About Fractions
A fraction represents a part of a whole or a ratio between two numbers. It consists of two parts: the numerator (top number) which represents how many parts you have, and the denominator (bottom number) which represents how many equal parts the whole is divided into.
Types of Fractions
Proper Fractions
A proper fraction has a numerator smaller than its denominator (e.g., 3/4, 2/5). The value of a proper fraction is always less than 1.
Improper Fractions
An improper fraction has a numerator equal to or greater than its denominator (e.g., 5/3, 7/4). These can be converted to mixed numbers.
Mixed Numbers
A mixed number combines a whole number with a proper fraction (e.g., 2 1/3). It's another way to express an improper fraction. For example, 7/3 = 2 1/3.
Fraction Operations
Addition and Subtraction
To add or subtract fractions, they must have the same denominator (common denominator). If the denominators are different, find the least common multiple (LCM) of the denominators, convert both fractions, then add or subtract the numerators.
Formula: a/b ± c/d = (ad ± bc) / bd
Example: 1/2 + 1/3 = (1×3 + 1×2) / (2×3) = 5/6
Multiplication
Multiplying fractions is straightforward: multiply the numerators together and multiply the denominators together. You can simplify before or after multiplying.
Formula: a/b × c/d = (a×c) / (b×d)
Example: 2/3 × 3/4 = 6/12 = 1/2
Division
To divide fractions, multiply the first fraction by the reciprocal (flip) of the second fraction. This is often remembered as "multiply by the reciprocal" or "flip and multiply."
Formula: a/b ÷ c/d = a/b × d/c = (a×d) / (b×c)
Example: 2/3 ÷ 4/5 = 2/3 × 5/4 = 10/12 = 5/6
Simplification
Simplifying (or reducing) a fraction means finding an equivalent fraction where the numerator and denominator are as small as possible. This is done by dividing both by their greatest common divisor (GCD).
Example: 12/16 = (12÷4) / (16÷4) = 3/4
Converting Between Forms
Mixed Number to Improper Fraction
Multiply the whole number by the denominator, add the numerator, and place the result over the denominator.

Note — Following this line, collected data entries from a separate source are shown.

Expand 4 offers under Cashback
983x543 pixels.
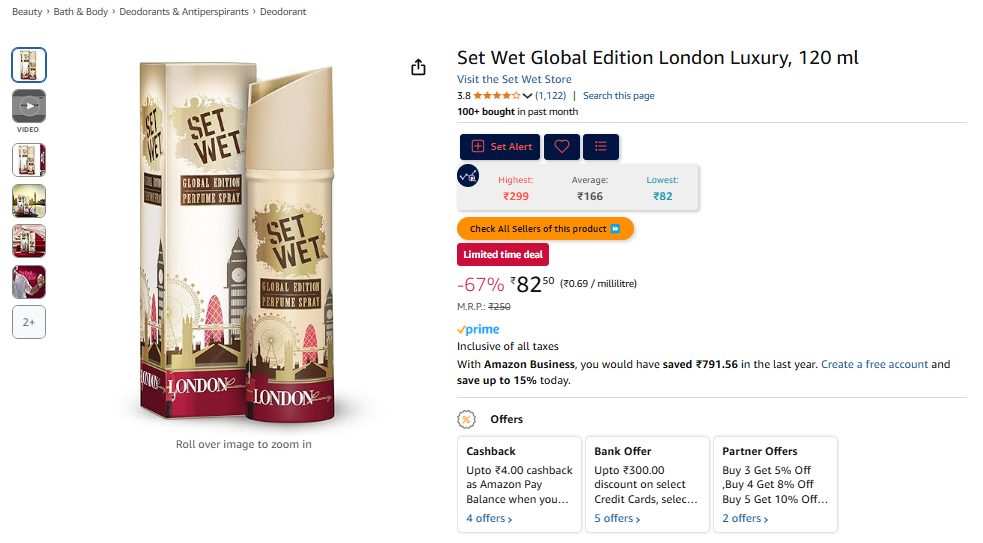[489, 519]
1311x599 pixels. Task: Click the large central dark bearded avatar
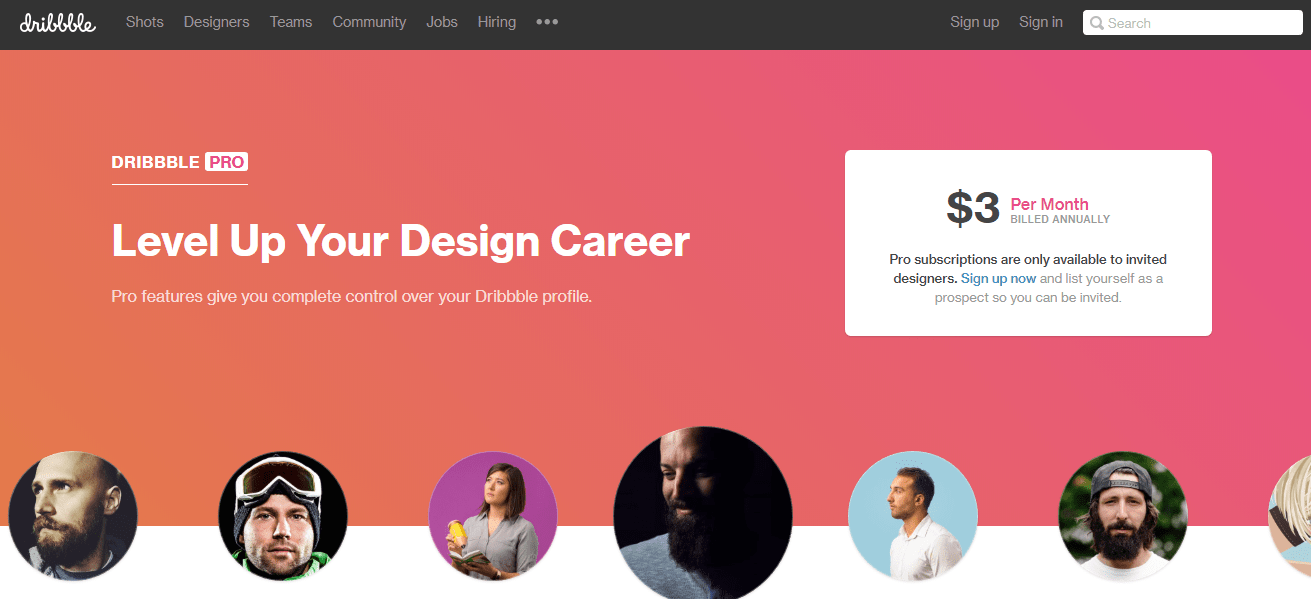703,513
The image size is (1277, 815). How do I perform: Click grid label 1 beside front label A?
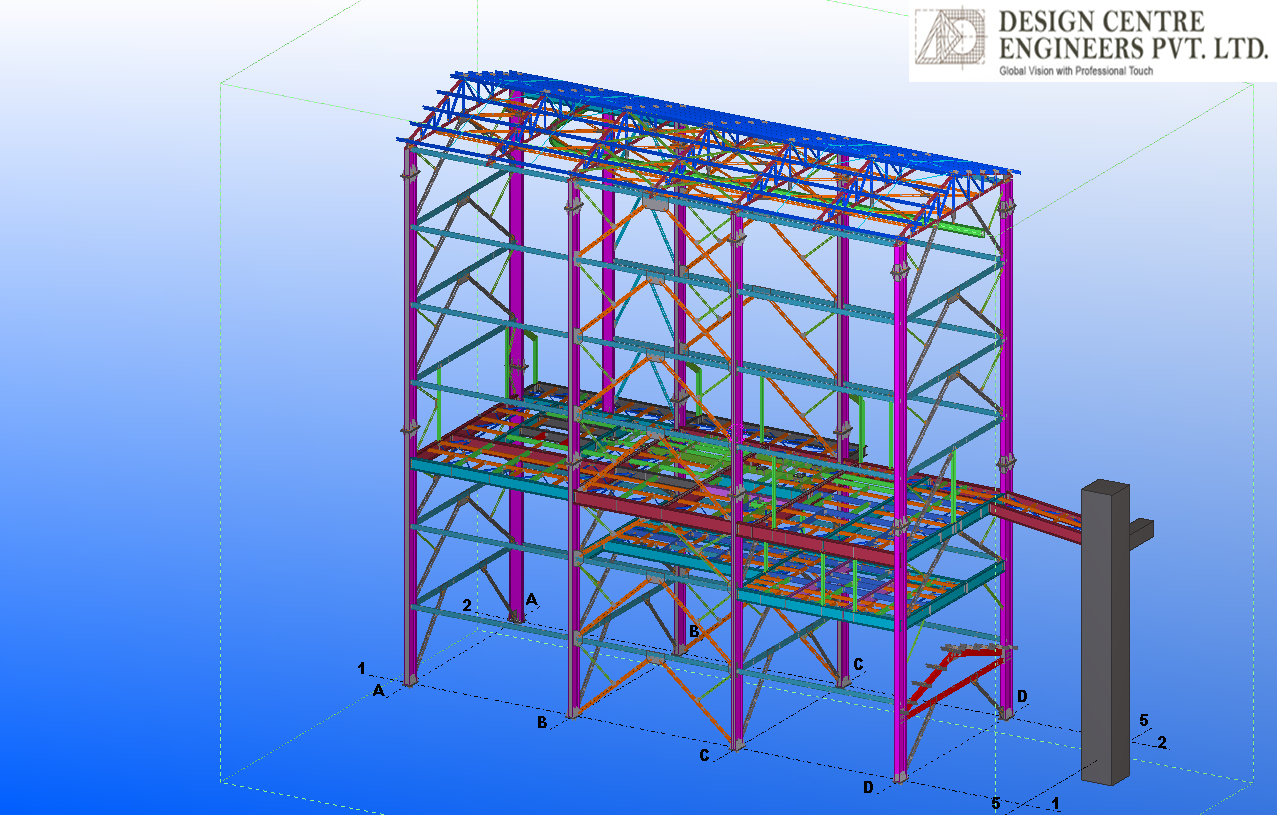click(362, 668)
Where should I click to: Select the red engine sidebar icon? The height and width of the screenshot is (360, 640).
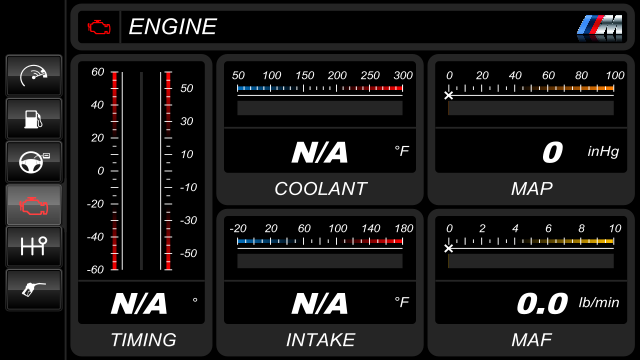tap(34, 205)
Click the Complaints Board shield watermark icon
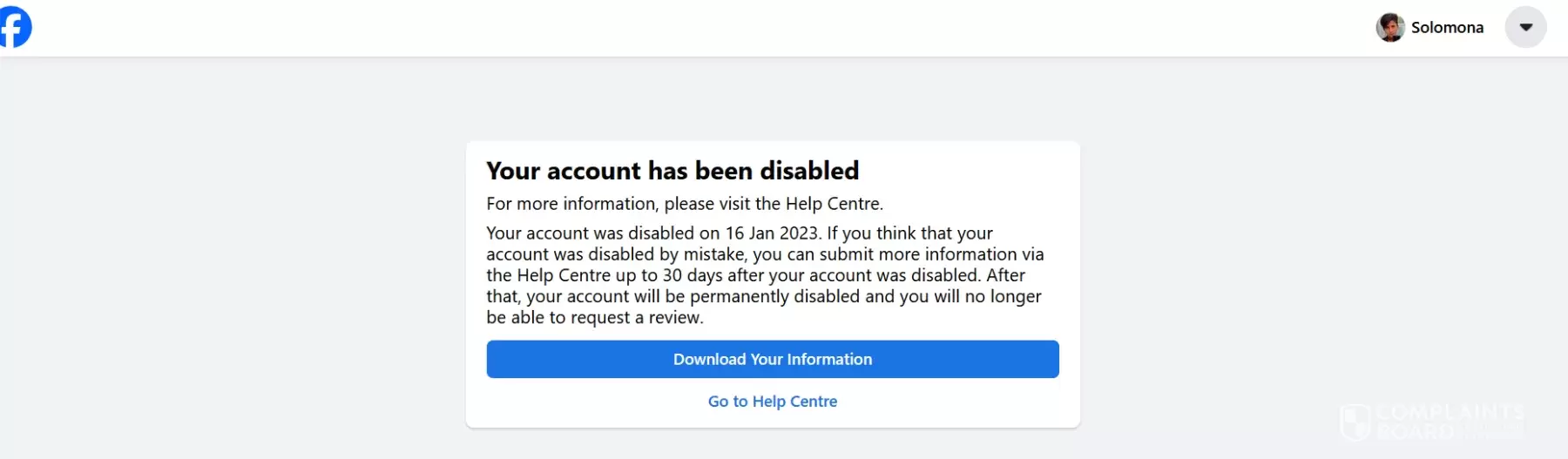 click(x=1355, y=422)
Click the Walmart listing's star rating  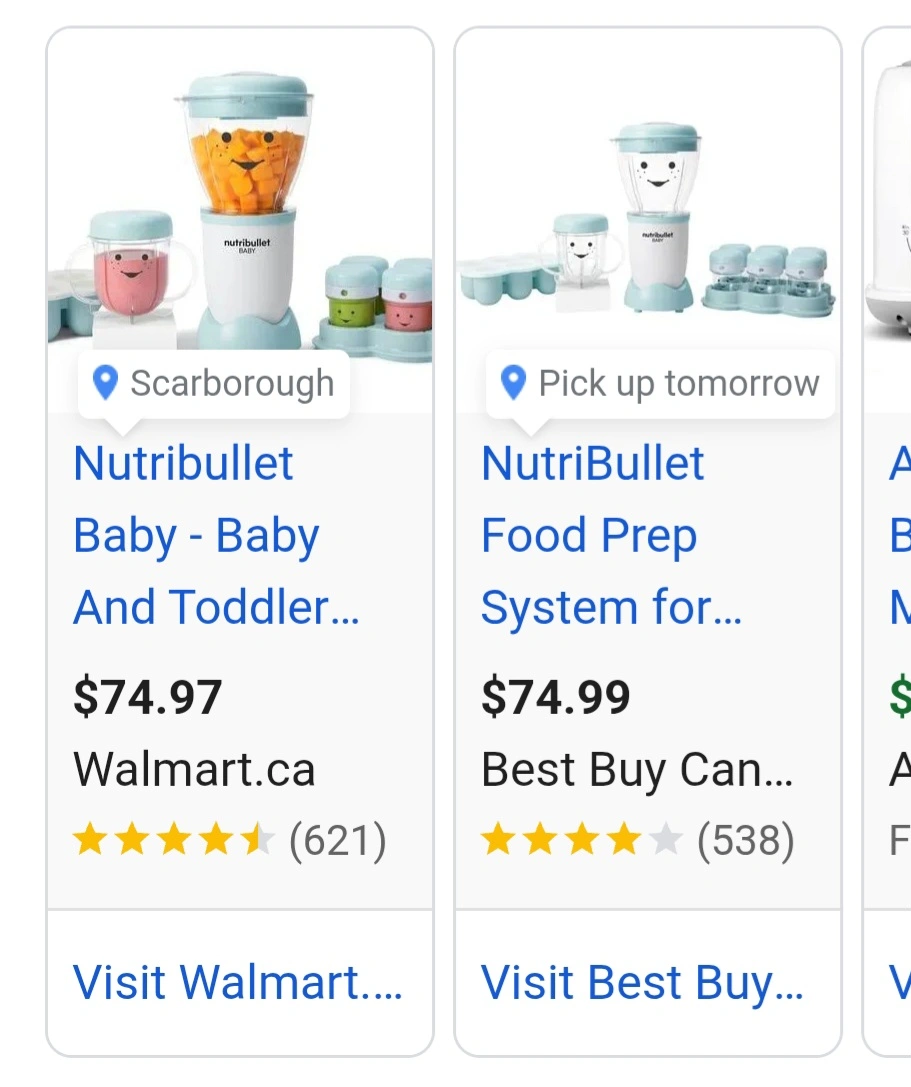tap(173, 841)
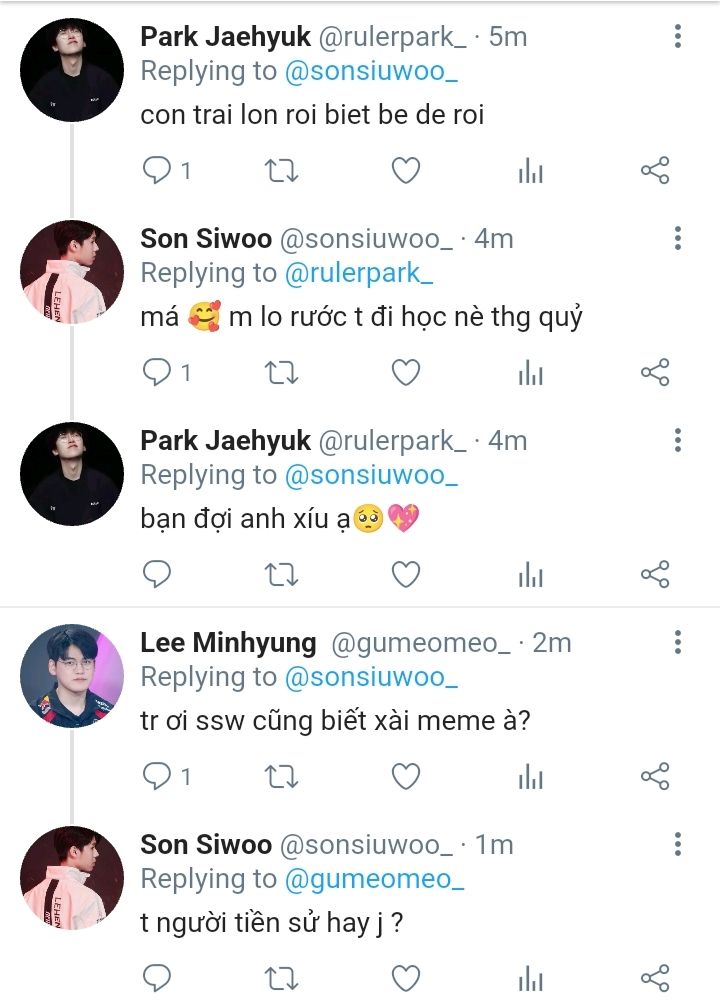This screenshot has width=720, height=1008.
Task: Share Lee Minhyung's tweet about meme
Action: click(654, 776)
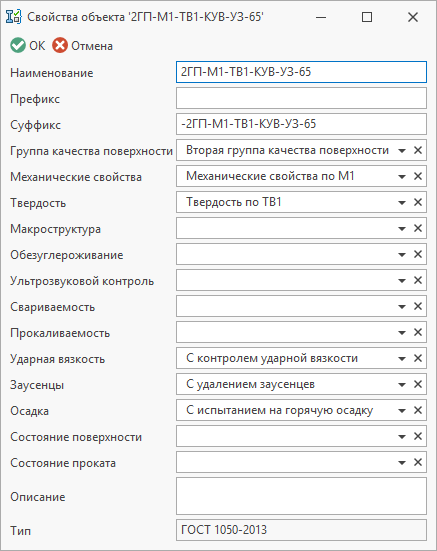Image resolution: width=437 pixels, height=551 pixels.
Task: Open the Ультрозвуковой контроль dropdown
Action: tap(402, 281)
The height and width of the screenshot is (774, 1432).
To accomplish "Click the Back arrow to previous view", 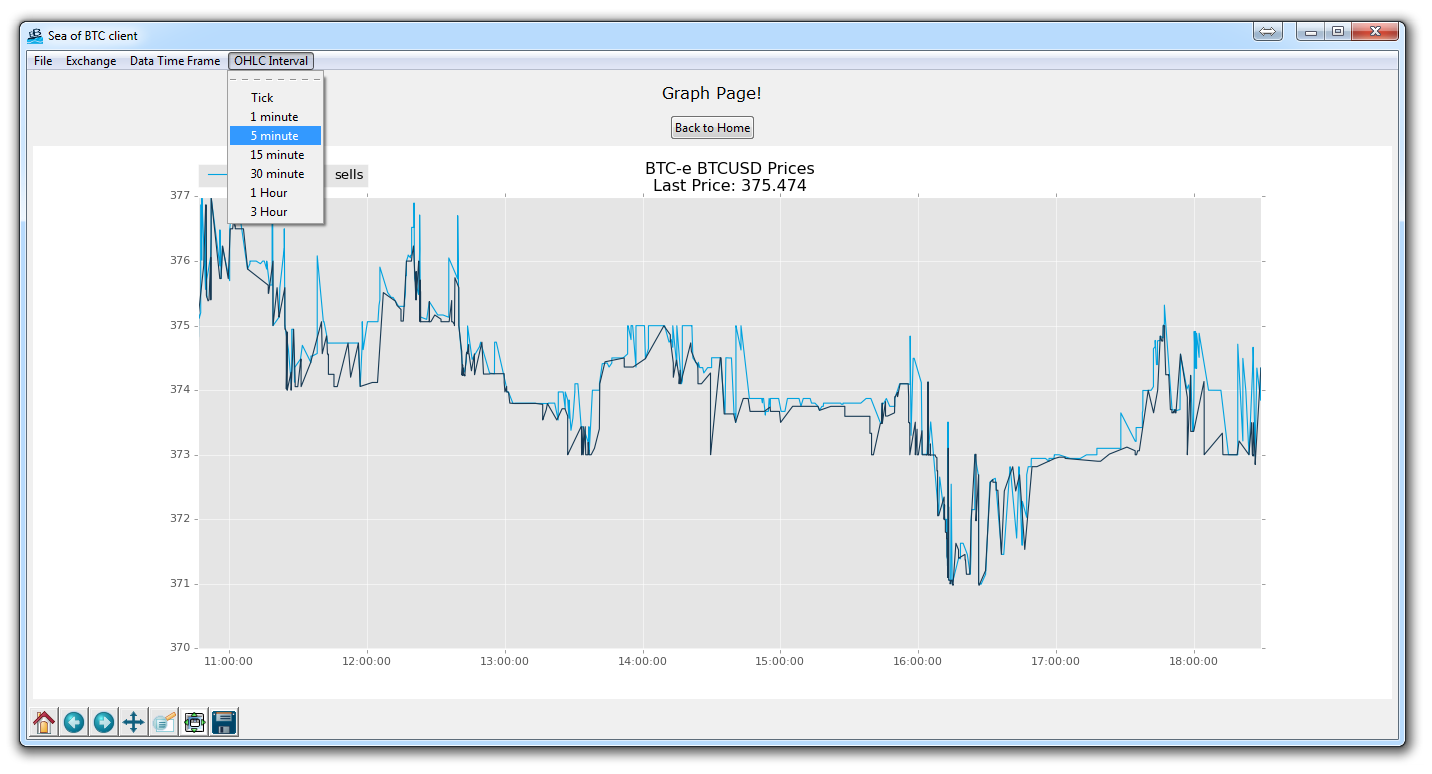I will point(74,722).
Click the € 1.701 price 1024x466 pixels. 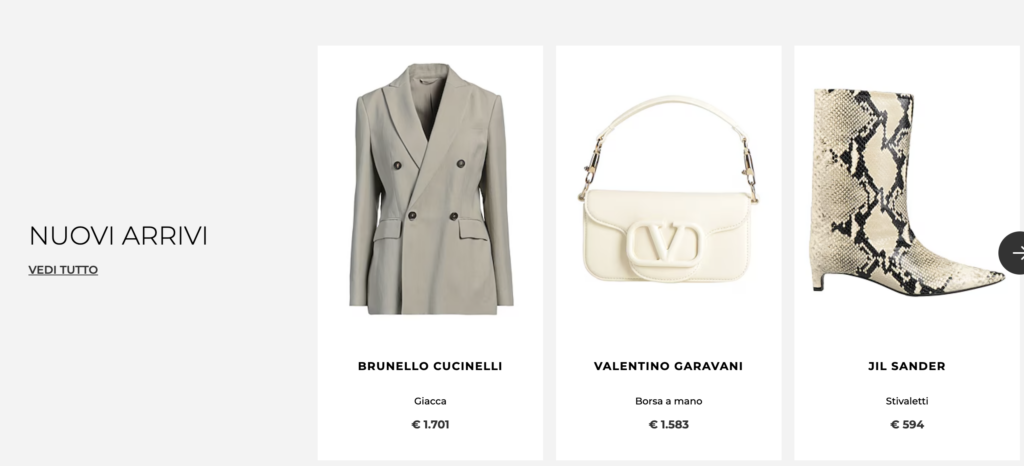point(430,424)
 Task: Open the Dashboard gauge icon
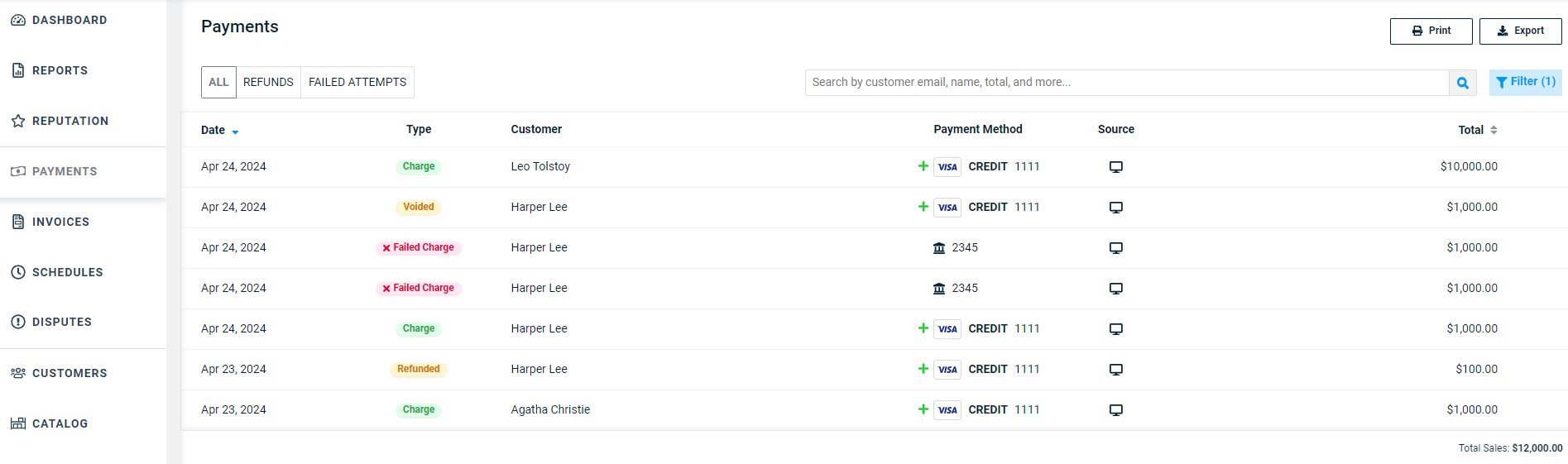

Example: 2 3/4 = (2×4 + 3) / 4 = 11/4
Improper Fraction to Mixed Number
Divide the numerator by the denominator. The quotient becomes the whole number, and the remainder becomes the new numerator over the original denominator.
Example: 11/4 = 2 remainder 3 = 2 3/4
Real-World Applications
- Cooking: Recipe measurements (1/2 cup, 2/3 teaspoon)
- Construction: Measurements in inches (5/8", 3/4")
- Finance: Stock prices, interest rates, partial shares
- Time: Parts of an hour (1/4 hour = 15 minutes)
- Music: Note durations (quarter notes, eighth notes)
- Sewing: Fabric measurements and pattern adjustments
Tips for Working with Fractions
- Always simplify your final answer to lowest terms
- Check if you can simplify before performing operations to make calculations easier
- When adding or subtracting, finding the LCD (least common denominator) makes the process cleaner
- Remember that a whole number can be written as a fraction with denominator 1 (e.g., 5 = 5/1)
- A denominator of zero is undefined - fractions cannot have zero denominators
- Negative fractions can have the negative sign on the numerator, denominator, or in front
Common Fraction Equivalents
- 1/2 = 0.5 = 50%
- 1/3 ≈ 0.333... = 33.33%
- 1/4 = 0.25 = 25%
- 1/5 = 0.2 = 20%
- 1/8 = 0.125 = 12.5%
- 3/4 = 0.75 = 75%
- 2/3 ≈ 0.666... = 66.67%